● **TRECHO DO TEXTO**:
- - - -

4º PASSO DA SOBRIEDADE: ARREPENDER-SE – Fizemos a opção errada, pensando ser a certa. E agora? Se a esperança é última que morre, Deus vai além dela.
Palavra: Lc 15,11ss:
11. “Jesus continuou: ‘Um homem tinha dois filhos.
12. O filho mais novo disse ao pai: – Pai, me dá a parte da herança que me cabe. E o pai dividiu os bens entre eles.
13. Poucos dias depois, o filho mais novo juntou o que era seu, e partiu para um lugar distante. E aí esbanjou tudo numa vida desenfreada.
14. Quando tinha gasto tudo o que possuía, houve uma grande fome nesta região, e ele começou a passar necessidade.
15. Então foi pedir trabalho a um homem do lugar, que o mandou para a roça, cuidar dos porcos.
16. O rapaz queria matar a fome com a lavagem que os porcos comiam, mas nem isso lhe davam.
17. Então, caindo em si, disse: ‘Quantos empregados de meu pai têm pão com fartura, e eu aqui, morrendo de fome…
18. Vou me levantar, e vou encontrar meu pai, e dizer a ele: – Pai, pequei contra Deus e contra ti;
19. já não mereço que me chamem teu filho. Trata-me como um dos teus empregados’.
20. Então se levantou e foi ao encontro do pai.
A fundamentação da espiritualidade do Programa de Vida Nova está baseada nesta parábola. E iniciando hoje mais um passo da Caminhada, Deus nos chama a atenção para além da liberdade de escolha que temos, que é o arrependimento. Podemos escolher e podemos voltas atrás. Podemos fazer até a escolha errada, mas não devemos permanecer no erro. Fazendo uma breve análise a respeito da parábola podemos fazer uma interpretação bem atual. Este jovem apresenta-se como alguém que tinha aí suas regalias. Provavelmente um quase adulto. Será que lhe faltava algo? Ele tem pensamentos arrogantes, pois se dirige ao pai e pede o que lhe é de direito, partilha dos bens que o pai construiu. Nós nos parecemos com este jovem quando apropriamo-nos das coisas de Deus e não cuidamos. Usufruímos dos privilégios da natureza e não zelamos, tomamos a terra como nossa e destruímos, desmatamos. Quer ver um exemplo mais próximo? Como estamos cuidando dos filhos que recebemos de Deus?
Voltando à parábola, o filho se afastou e desperdiçou tudo o que tinha. Não valorizou um centavo do esforço do pai. Ele não quis e não soube administrar a sua vida longe do pai. E vieram os tempos difíceis, e ele foi obrigado a trabalhar, com porcos, sem privilégios, o que para um judeu da época era de uma extrema humilhação. Quantas vezes rogamos a Deus para que nos dê frutos, para que olhe por nós e assim que alcançamos as graças não nos lembramos dos nossos esforços ou o quanto nos empenhamos para conseguir. Esquecemos de que tivemos a graça da saúde, do ânimo, da presença de espírito, da esperança alimentada diariamente. Na ingratidão automaticamente nos afastamos, desperdiçamos o bom senso, desvalorizamos a segurança, retaliamos a cautela e quando nos encontramos arrasados achamos que Deus não quer o nosso bem. Deus não é detentor das consequências. Quando fazemos opções, o pacote já vem incluindo as consequências.

- - - -

● **LINHAS DE DADOS**:

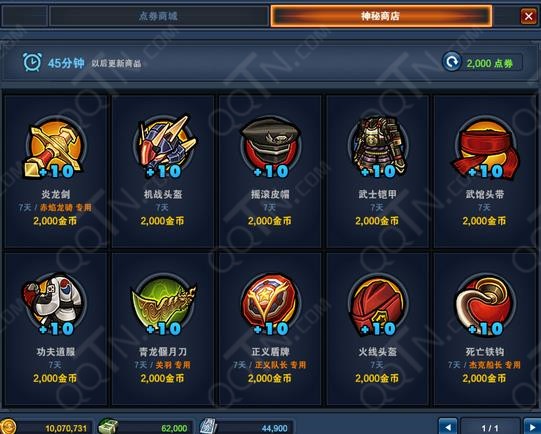This screenshot has width=541, height=434.
Task: Select the 功夫道服 white robe icon
Action: 55,305
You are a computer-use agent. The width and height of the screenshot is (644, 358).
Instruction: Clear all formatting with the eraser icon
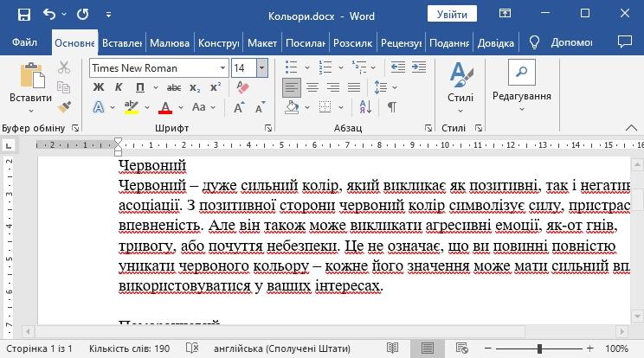click(x=242, y=87)
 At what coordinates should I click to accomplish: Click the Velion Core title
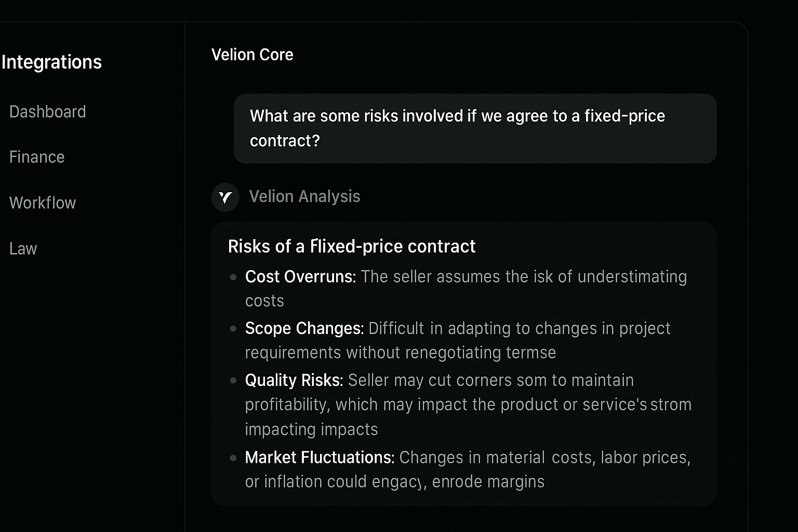pos(252,55)
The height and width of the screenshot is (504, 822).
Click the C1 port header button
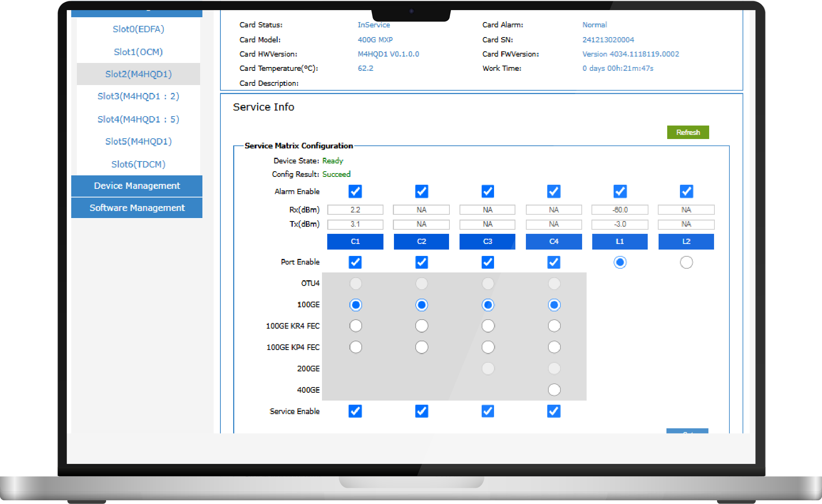click(x=355, y=241)
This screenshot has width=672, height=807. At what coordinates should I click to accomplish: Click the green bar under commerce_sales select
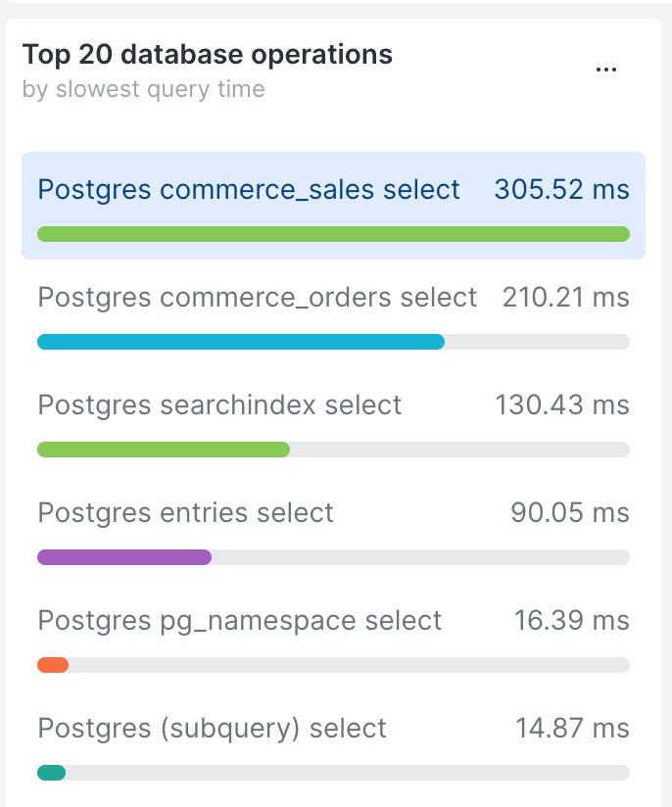tap(333, 233)
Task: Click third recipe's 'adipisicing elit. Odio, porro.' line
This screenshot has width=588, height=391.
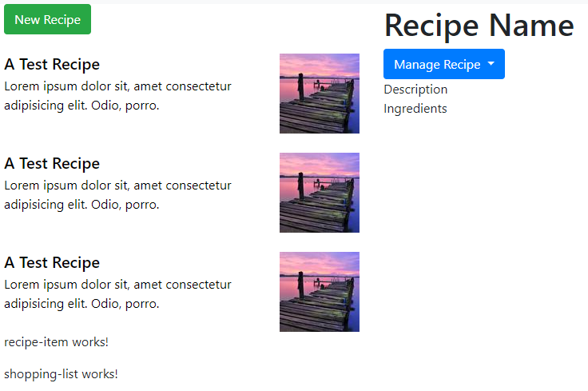Action: pos(81,304)
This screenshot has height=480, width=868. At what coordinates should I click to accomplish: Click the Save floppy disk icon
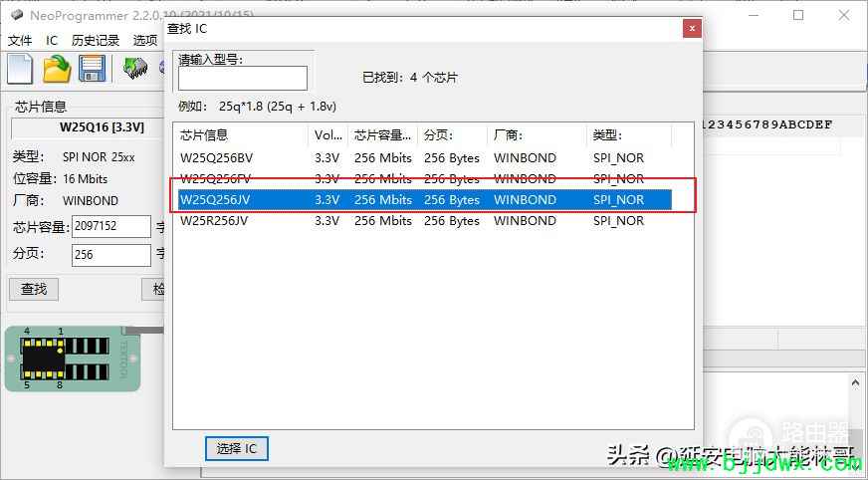pyautogui.click(x=93, y=69)
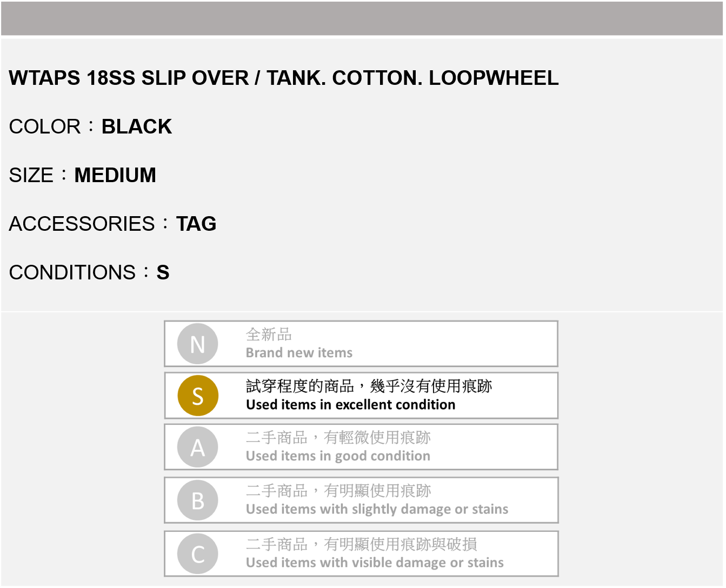726x588 pixels.
Task: Click the gray A grade circle
Action: point(198,447)
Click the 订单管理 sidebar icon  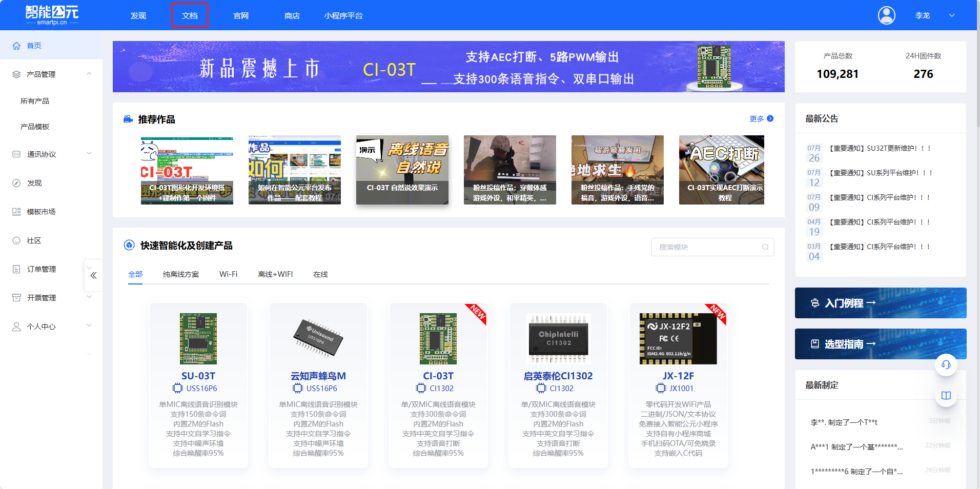pyautogui.click(x=16, y=269)
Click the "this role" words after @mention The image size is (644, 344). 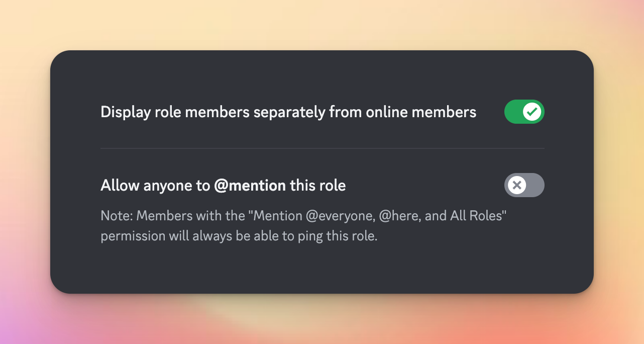pos(317,186)
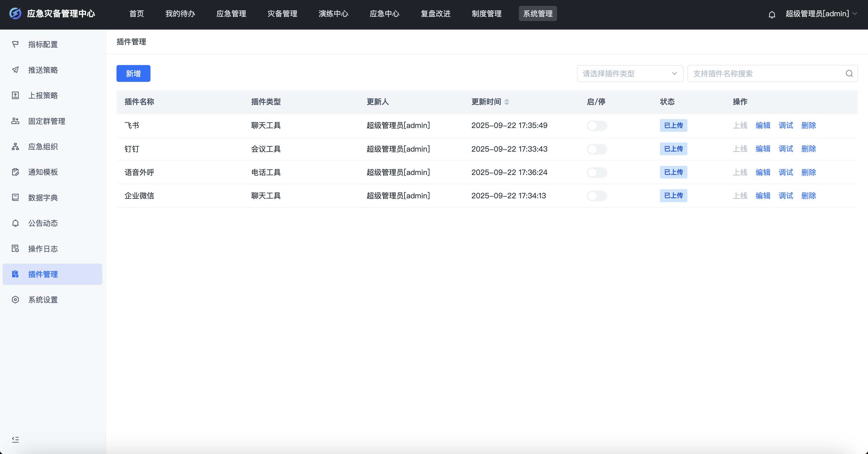The height and width of the screenshot is (454, 868).
Task: Click 编辑 for the 语音外呼 plugin
Action: tap(763, 172)
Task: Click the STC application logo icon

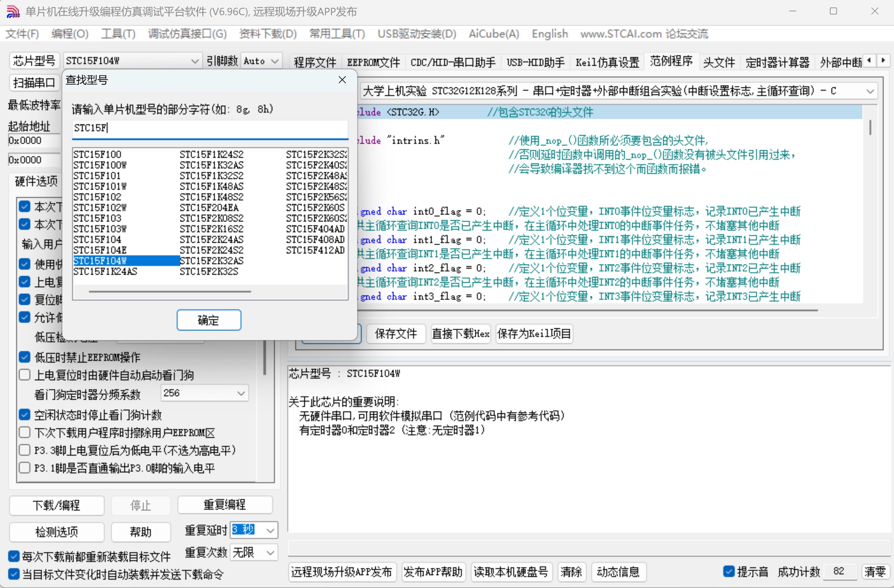Action: coord(13,11)
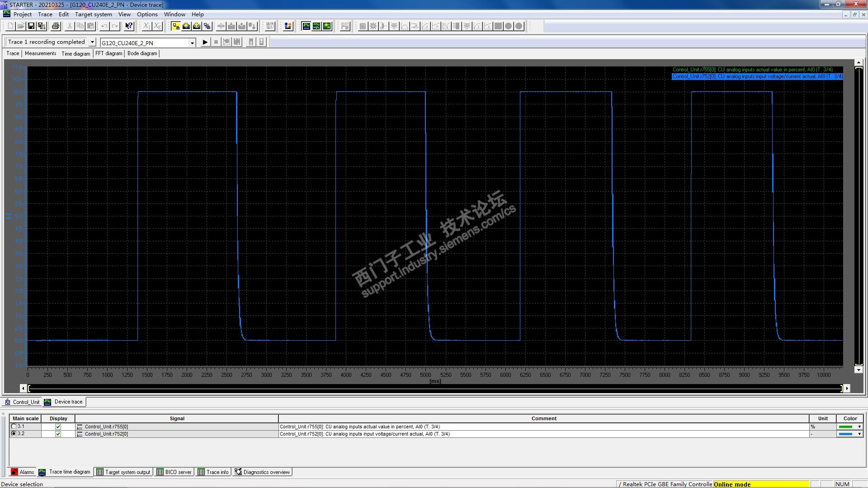Open the trace recording status dropdown
The image size is (868, 488).
(x=92, y=42)
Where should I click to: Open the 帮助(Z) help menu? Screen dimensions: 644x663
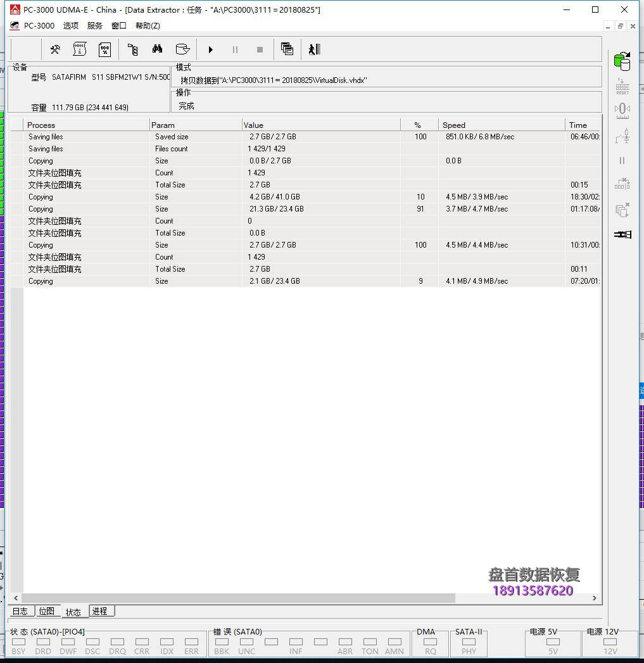click(147, 25)
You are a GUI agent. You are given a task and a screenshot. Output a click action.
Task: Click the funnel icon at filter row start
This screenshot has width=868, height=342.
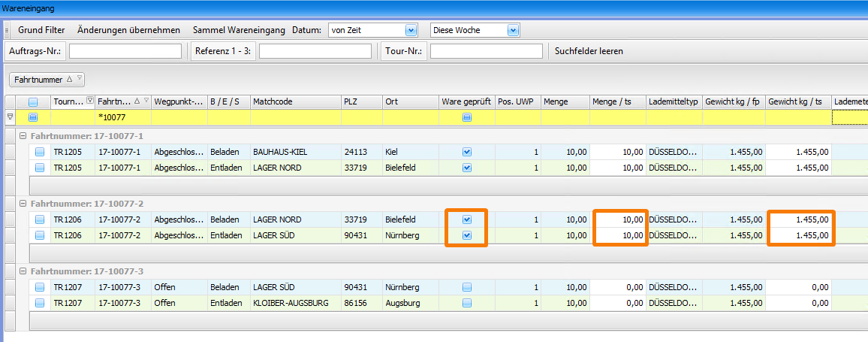click(x=10, y=117)
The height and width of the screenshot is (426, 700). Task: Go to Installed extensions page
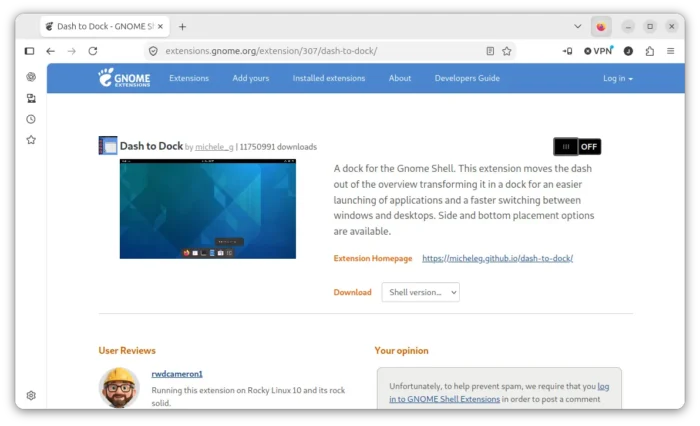tap(329, 78)
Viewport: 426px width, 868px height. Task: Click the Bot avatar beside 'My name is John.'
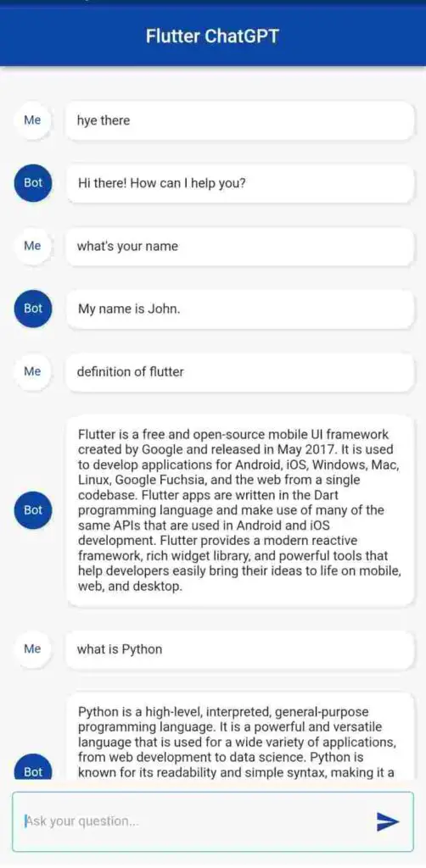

- - - -

Copie palavra por palavra a parte do texto sobre o arrependimento que vai de "13. Poucos dias" até "isso lhe davam.", com essas palavras incluídas. As linhas de dados foram tiradas de outra fonte.

13. Poucos dias depois, o filho mais novo juntou o que era seu, e partiu para um lugar distante. E aí esbanjou tudo numa vida desenfreada.
14. Quando tinha gasto tudo o que possuía, houve uma grande fome nesta região, e ele começou a passar necessidade.
15. Então foi pedir trabalho a um homem do lugar, que o mandou para a roça, cuidar dos porcos.
16. O rapaz queria matar a fome com a lavagem que os porcos comiam, mas nem isso lhe davam.